Greenback's role challenged as gold soars to $NZ1423 an ounce

Gold hit a record high overnight, after further weakening of the US dollar; sparking conjecture on the the future of the greenback as the world's reserve currency.

The precious metal hit $US1045 ($NZ1423) on the Comex Gold division of the New York stock exchange, as the US dollar weakened amid global inflation fears.

This prompted analysts to predict gold, considered a safe haven by investors, could increase to between $US1100 and $US1350 this year.

Gold has increased in value because of its safe haven status, through China buying more and because of the global flush of government-generated cash to prop up or stimulate recession-hit economies and financial markets.

The latter is the reason the greenback's value may be undermined.

Part of the record-setting price was attributed to a report by British newspaper The Independent, which said some Gulf Arab states were in secret talks with Russia, China, Japan and France to replace the US dollar over a nine-year period with a basket of currencies for trading oil, Reuters reported.

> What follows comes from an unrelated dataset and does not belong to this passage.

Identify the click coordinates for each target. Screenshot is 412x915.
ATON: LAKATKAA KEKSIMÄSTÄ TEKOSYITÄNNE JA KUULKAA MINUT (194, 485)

However, officials from Saudi Arabia and Russia, the world's largest oil exporters, have since rejected the claims.

Saudi and Russia are among several countries attending an International Monetary Fund meeting in Istanbul, whose topics include the role of the US dollar as the world's reserve currency.

BNZ currency strategist Mike Jones said while there was a "good chance" the world could move to trading using a "basket of currencies" system in five to 10 years, it would have to be done in a slow "balancing act", because of the large size of US dollar reserves held.

"There has been a lot of talk recently about central banks' diversifying out of the US dollar, to gold and other currencies," he said.

Gold's previous high was $US1033.90 in March 2008 and it had twice since broached the $US1000 mark in February and August this year.

West Texas oil prices moved up almost $US4 to near $US71 on news of the gold price yesterday.

Some reports from Europe this week predicted gold would hit $US1100 in 2010.

New Zealand Mint bullion dealer Mike O'Kane yesterday picked $US1200-$US1300 by the end of the year and Craigs Investment Partners broker Peter McIntyre picked $US1350 within six to nine months.

Mr McIntyre said markets were increasingly discussing the merits of the the US dollar being used as the world's reserve currency, noting the greenback, British pound and Euro were all weak because their respective governments were "printing money" to stave off the financial crisis and stimulate economies.

He said weakening equity markets and more US currency concerns would continue to bolster the price of gold in the months ahead and "break through" $US1200, and it was "realistic" gold could top $US1350 within nine months.

Mr McIntyre said the combination of inflation fears and the weakening US dollar were the main drivers of the gold price, followed by weakening global equity markets and China buying more gold and "diversifying" away from greenbacks to gold and other assets.

"The US dollar will continue to weaken over the next six months because of the amount of cash in circulation.

The Federal Reserve [US central bank ] is waving a big stick, telling the nine major banks to lend money," he said.

Mr O'Kane, at New Zealand Mint, said the high New Zealand dollar was attracting more US bullion buyers, generally seeking safe haven investments, but conversely New Zealand bullion owners were not selling because of the high kiwi.

While gold had been through spikes and troughs during the past four years, it had on average appreciated about $US100 each year, he said.


Gold forecasts
Deutsche Bank:
Gold above $US1100 an ounce in 2010.

RBS global banking and markets: Gold averaging $US950 in 2009; $US1000 in 2010.

Standard Chartered: Average $US1050 for fourth quarter 2009.

Bank of America Merrill Lynch: Gold to $US1500 in 2011.